So if someone one day hacked my account, they will know what did I ask. So the quality. How actually you measure the quality?

And is... the quality of a foundational big model is actually as good as if it would be a personal tiny model just for use case. So this is also important to take into account. Then the cost. In reality, when people think of cost, when you need to fine-tune and find a model of that, they would say, oh, it's actually expensive because I need resources, I need people.

But what you need to understand is that usually this pay-as-service thing, you pay per request. So if you actually... ever played with ChatGPT, you actually need to be very smart the way you use it, right? Because normally when you ask him to do something...

There may be a lot of use cases where it actually doesn't work. So for example, you ask him to generate a code. So you took a code and then you try it, and then it doesn't work.
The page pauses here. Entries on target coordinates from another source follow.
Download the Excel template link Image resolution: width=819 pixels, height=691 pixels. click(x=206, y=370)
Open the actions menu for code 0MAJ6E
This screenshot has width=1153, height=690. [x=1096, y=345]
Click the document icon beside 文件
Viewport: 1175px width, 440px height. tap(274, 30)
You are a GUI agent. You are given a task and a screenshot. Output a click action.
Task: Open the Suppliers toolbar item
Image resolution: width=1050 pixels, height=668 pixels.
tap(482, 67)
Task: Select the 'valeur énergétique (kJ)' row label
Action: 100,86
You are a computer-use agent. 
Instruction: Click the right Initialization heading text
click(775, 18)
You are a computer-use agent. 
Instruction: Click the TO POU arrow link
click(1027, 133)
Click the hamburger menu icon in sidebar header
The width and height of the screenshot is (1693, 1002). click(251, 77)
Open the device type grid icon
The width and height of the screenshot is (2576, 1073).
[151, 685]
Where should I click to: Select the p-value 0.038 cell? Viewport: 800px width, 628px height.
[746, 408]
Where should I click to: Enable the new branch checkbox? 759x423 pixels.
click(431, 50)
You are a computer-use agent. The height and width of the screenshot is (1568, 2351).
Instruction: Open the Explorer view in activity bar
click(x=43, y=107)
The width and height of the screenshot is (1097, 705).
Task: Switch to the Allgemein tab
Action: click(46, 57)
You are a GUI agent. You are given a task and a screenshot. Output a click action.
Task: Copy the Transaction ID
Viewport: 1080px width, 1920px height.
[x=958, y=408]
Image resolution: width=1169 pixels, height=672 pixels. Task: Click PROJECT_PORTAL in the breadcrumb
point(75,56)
So you would take that code and actually go back to ChatGPT and say, oh, that part doesn't work. This is the error I get. So he will actually go back and try to change it.

So for each of these requests and iteration, you would pay. So imagine for example, if some of your colleagues or someone just breaks through your system and they're just sending like thousands and thousands of the questions to them. So this is up to you to pay. So the question stands, even if you're using it, how do you actually keep track of the cost, right?

So how can you actually monitor, but also can you actually limit the amount of requests that people send in? And then the latency. So if you apply those models to customer services, even internally, but especially to customer services.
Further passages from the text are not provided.